Yoksul ülkeler başta olmak üzere dünyanın pek çok yerinde giderek artan açlık sorunundan, küresel ısınmaya kadar uzanan sorun zincirinin sorumlusu, gezegenimizin insan nüfusunu taşıyamayacak duruma gelmiş olması mı? gelişmiş ülkelerdeki aşırı tüketim ve herkesin kaynaklardan yeterli pay alamayışı mı?
Yeryüzünün insan taşıma kapasitesi için, bir buçuk milyar ile 800 milyar arasında değişen, çok sayıda tahmin yapılmış.(1) Günümüzdeki 7 milyarlık nüfusun “fazla” olduğu görüşünde olanlar, nüfusun azaltılması gerektiğini de söylüyor ve gelişmekte olan ülkelerdeki hızlı nüfus artışının doğum kontrol programları ile çok acilen önlenmesini öneriyorlar. Oysa, doğum kontrol programları nüfus artış hızını azaltır.
“Fazla” nüfusun azaltılması ise nüfus artış hızının azaltılması ile farklı anlamlar taşır.

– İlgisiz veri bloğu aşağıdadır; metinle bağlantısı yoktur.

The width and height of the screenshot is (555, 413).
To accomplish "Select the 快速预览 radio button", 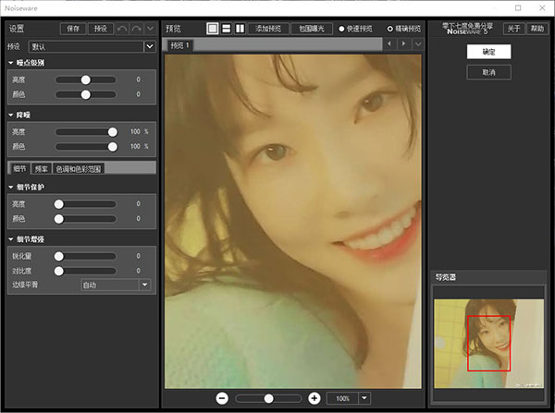I will pos(342,29).
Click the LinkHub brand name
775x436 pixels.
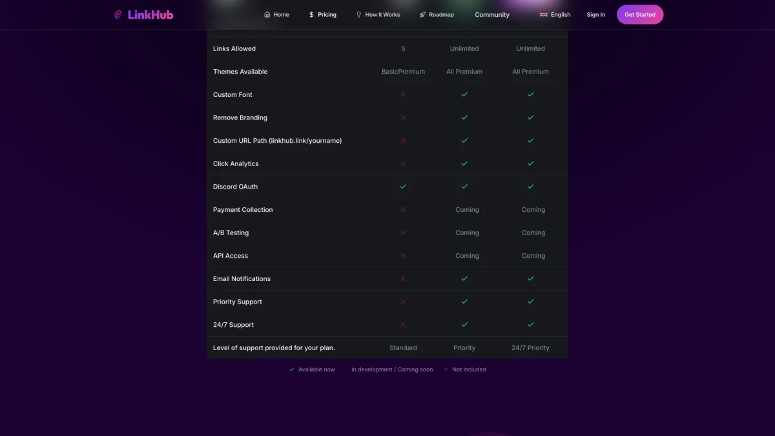click(150, 15)
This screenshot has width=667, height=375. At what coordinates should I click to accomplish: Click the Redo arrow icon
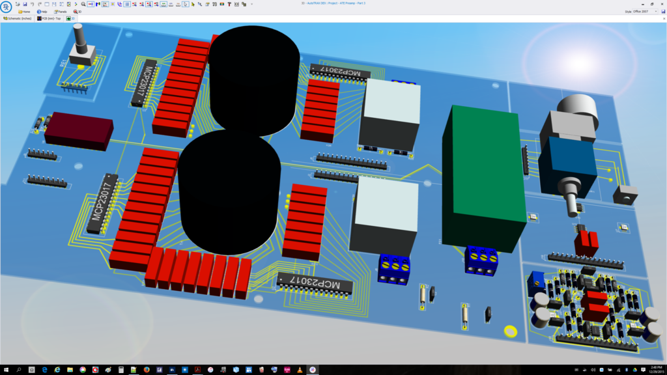coord(39,4)
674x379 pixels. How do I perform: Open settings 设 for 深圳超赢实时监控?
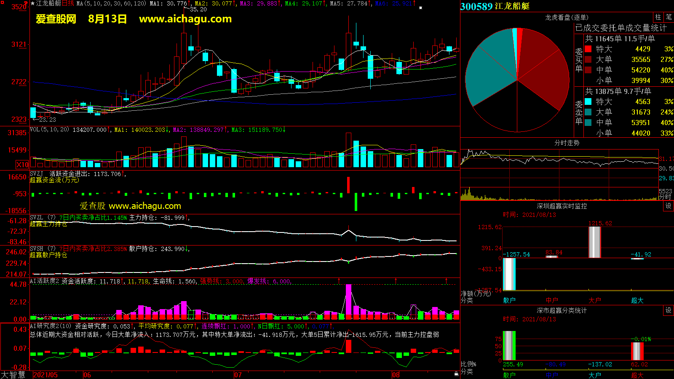[x=669, y=206]
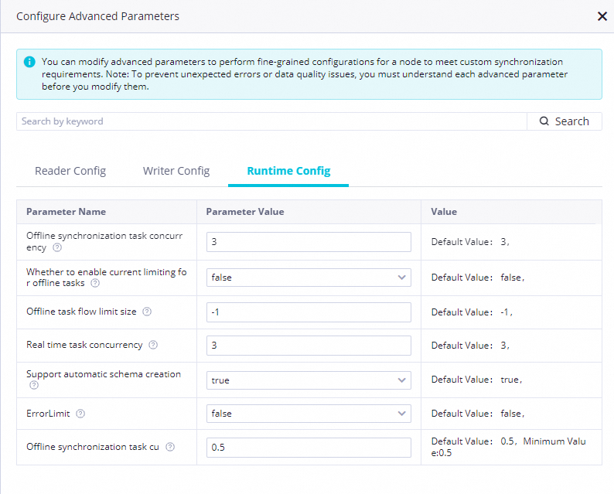
Task: Click the Search button
Action: 565,121
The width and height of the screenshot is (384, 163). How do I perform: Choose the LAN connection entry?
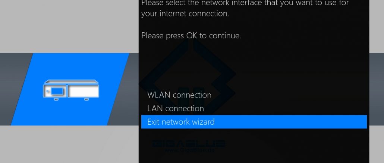pyautogui.click(x=175, y=108)
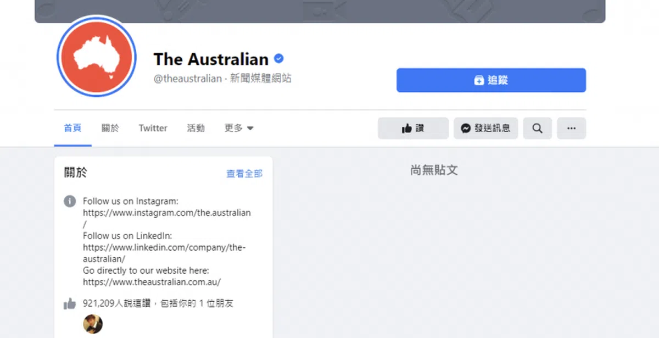
Task: Open the friend's avatar thumbnail
Action: coord(93,324)
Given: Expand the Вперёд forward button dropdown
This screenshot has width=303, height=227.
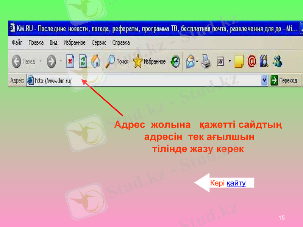Looking at the screenshot, I should click(61, 61).
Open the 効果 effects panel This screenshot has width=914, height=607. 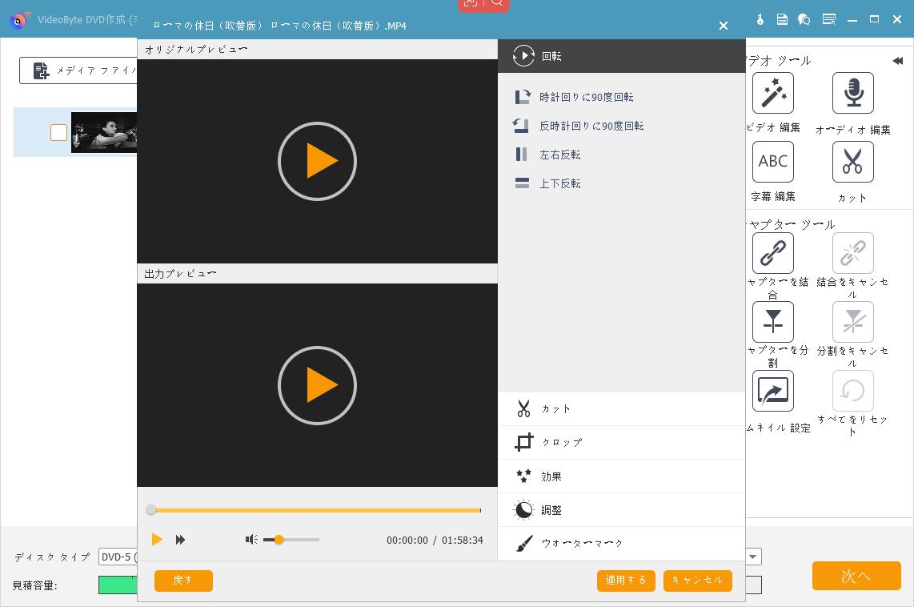551,476
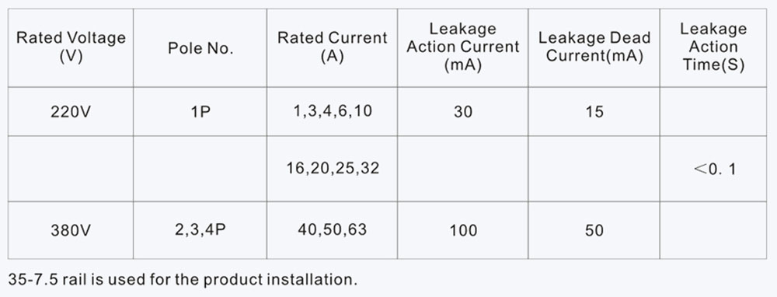Select the 30 leakage action current value
Screen dimensions: 777x297
(463, 112)
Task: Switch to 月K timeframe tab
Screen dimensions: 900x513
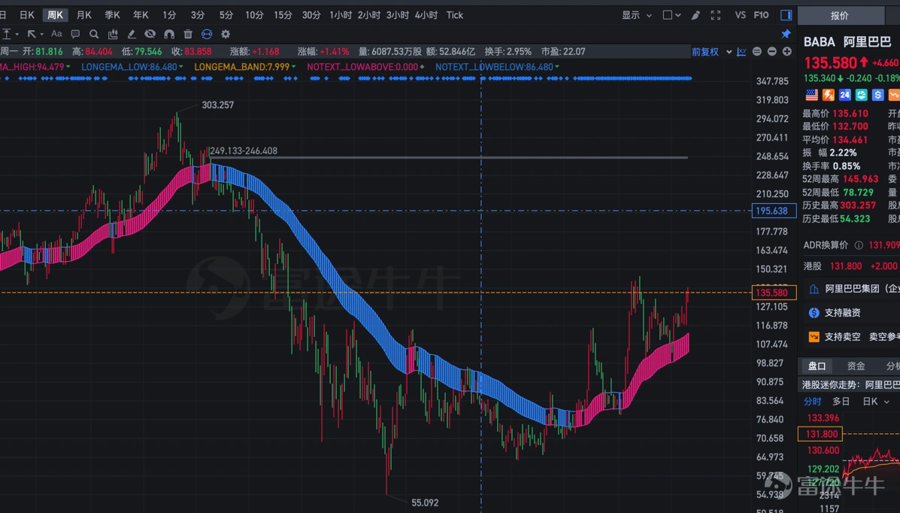Action: (84, 15)
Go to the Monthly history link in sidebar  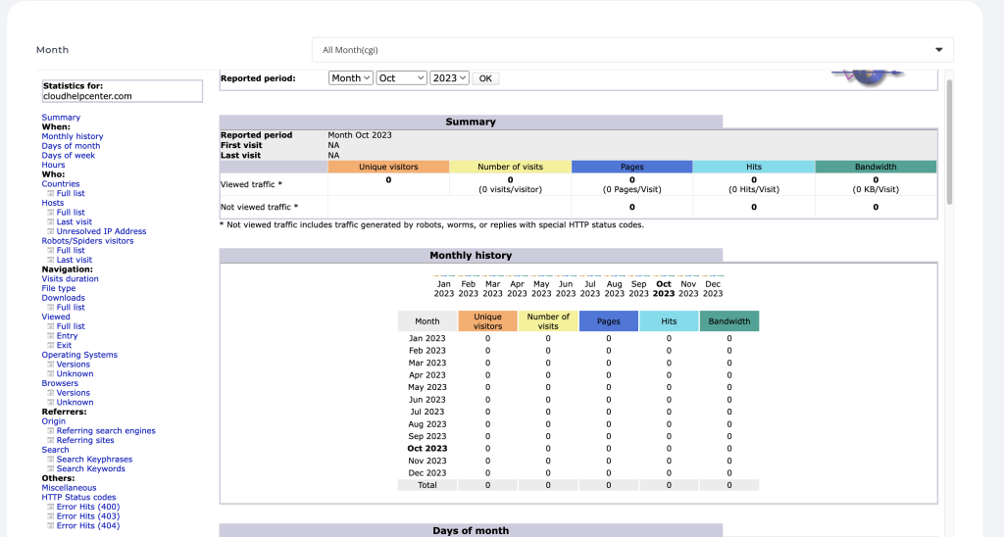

Dünya Nüfusunun % 26’sını 15 yaş altı; %66’sını 15-64 yaş arası; % 8’ ini 65 yaş üstü nüfus oluşturuyor. Dünya genelinde yıllık ölüm oranı % 083 (yaklaşık 113’te 1), yani her yıl yaklaşık 55-56 milyon insan ölüyor. Savaşlar, açlık ve sağlıksız koşullara bağlı ölümler de bu sayının içinde. Doğumların sıfırlanması halinde bile doğal ölümler nedeniyle “ fazla” nüfusun azalması pek olası değil. Hal böyle iken, küresel kaynak kullanımı ve çevresel bozulmayı nüfus sorunuyla ilişkilendiren ve “fazla” nüfusun azaltılması görüşünde olanların, yoksul ülkelerdeki nüfusun nasıl azaltılacağı konusundaki gerçek düşüncelerinin ne olduğunu da düşünmeden edemiyor insan. Onlar nüfus sorunuyla uğraşırken, küresel ısınma nedeniyle, belki de içme suyu sorunundan, tarımsal alanların önemli bir kısmının ekilemez oluşuna; pek çok adanın ve deniz kıyısındaki pek çok kentin sular altında kalmasından, sellere ve fırtınalara kadar çeşitli doğa olayları yaşadığımız dünyanın pek çok yerini yaşanamaz hale getirecek; salgın hastalıklar ve doğal afetler kitlesel ölümlere yol açacak ve belki de bu nedenlerle gelecekte nüfus azalacak. Dünya, işte o zaman üzerindeki nüfusu taşıyamaz hale gelecek.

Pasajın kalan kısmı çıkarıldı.